The stable high-level APIs are:

from pmcgrab import Paper, process_single_pmc, process_single_local_xml

paper = Paper.from_pmc("7181753")
data = process_single_pmc("7181753")
local = process_single_local_xml("article.xml")

The normalized processing dictionary uses the clean paper output by default: pmcgrab.paper.v1. It contains identifiers, paper.title, paper.abstract, paper.body, assets.images, and assets.tables.

Full output remains available with output_style="full" or --full-json. V2 and V3 remain available only in full output by passing schema_version=2 or schema_version=3.

In full V4 output:

article contains identifiers, title, publication, compliance, and metadata.
contributors contains people, affiliations, and author notes.
content contains abstract records and the ordered section tree.
assets contains full references, tables, figures, equations, and supplementary material.
relations contains inline reference spans, contributor-affiliation links, and resolved target IDs.
quality contains parser status, diagnostics, and output counts.
provenance contains parser version, source, timestamp, and XML source path.

Deprecated or legacy modules such as pmcgrab.processing remain importable for compatibility, but new code should use pmcgrab.application.processing or the top-level exports.

Error Handling¶

The parser supports two caller choices:

suppress_errors=False: acquisition and parsing errors propagate.
suppress_errors=True: acquisition, local XML parsing, and parser errors are converted to empty results where possible.

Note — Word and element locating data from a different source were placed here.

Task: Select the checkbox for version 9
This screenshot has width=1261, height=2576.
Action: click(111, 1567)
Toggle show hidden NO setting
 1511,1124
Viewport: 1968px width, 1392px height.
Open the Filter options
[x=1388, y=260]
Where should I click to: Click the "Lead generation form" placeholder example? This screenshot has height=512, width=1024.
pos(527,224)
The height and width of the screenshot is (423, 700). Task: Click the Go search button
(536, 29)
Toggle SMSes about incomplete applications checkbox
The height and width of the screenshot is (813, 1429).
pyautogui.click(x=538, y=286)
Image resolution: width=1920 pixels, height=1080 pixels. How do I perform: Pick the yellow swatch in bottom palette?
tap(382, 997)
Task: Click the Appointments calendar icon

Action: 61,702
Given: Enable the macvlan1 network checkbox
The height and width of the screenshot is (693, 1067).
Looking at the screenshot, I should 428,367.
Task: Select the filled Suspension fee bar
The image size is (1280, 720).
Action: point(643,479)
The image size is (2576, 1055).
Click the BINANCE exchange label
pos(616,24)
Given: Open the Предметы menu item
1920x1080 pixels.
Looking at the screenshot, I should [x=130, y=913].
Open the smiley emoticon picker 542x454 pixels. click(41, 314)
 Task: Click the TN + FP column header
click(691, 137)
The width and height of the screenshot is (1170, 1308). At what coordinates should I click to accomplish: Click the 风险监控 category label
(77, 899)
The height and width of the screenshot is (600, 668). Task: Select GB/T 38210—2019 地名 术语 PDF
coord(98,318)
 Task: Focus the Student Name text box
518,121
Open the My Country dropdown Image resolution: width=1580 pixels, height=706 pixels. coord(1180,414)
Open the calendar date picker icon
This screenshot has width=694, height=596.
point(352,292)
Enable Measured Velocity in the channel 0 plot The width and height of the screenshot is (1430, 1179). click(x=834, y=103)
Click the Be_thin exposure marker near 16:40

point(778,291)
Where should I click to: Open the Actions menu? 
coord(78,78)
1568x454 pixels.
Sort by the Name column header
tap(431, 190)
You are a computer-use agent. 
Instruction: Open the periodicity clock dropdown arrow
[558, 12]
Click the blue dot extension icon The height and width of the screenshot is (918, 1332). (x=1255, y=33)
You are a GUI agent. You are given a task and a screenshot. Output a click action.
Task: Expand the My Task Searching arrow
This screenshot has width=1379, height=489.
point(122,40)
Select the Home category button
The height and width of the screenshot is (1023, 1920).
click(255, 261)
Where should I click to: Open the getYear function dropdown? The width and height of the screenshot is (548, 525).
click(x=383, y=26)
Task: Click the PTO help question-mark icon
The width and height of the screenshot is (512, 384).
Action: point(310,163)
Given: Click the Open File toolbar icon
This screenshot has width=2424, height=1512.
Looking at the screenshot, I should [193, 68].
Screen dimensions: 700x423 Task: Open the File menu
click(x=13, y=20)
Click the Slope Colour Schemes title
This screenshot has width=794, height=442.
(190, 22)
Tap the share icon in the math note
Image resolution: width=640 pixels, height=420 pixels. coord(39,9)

The CLI treats empty results as failed article processing and continues with the remaining IDs or files.

Test Boundaries¶

Current tests live directly under tests/:

test_public_api.py protects package exports and version consistency.
test_cli_complete.py protects argparse behavior and CLI smoke paths.
test_local_xml.py protects local XML parsing and PMCID extraction.
test_parser.py, test_model.py, and test_application_processing.py protect core parsing, model, and processing behavior.
Service-specific tests cover settings, figures, utilities, HTML cleaning, and regressions.

Known Deepening Work¶

The current implementation works, but the final clean-code plan identifies several deeper improvements:

Make pmcgrab.parser a thinner facade over explicit parser services.
Stabilize table and figure serialization contracts.
Expand CLI subprocess tests around file output and ID conversion modes.
Move more compatibility behavior behind explicit adapters.

Those changes are intentionally staged because they affect public API behavior.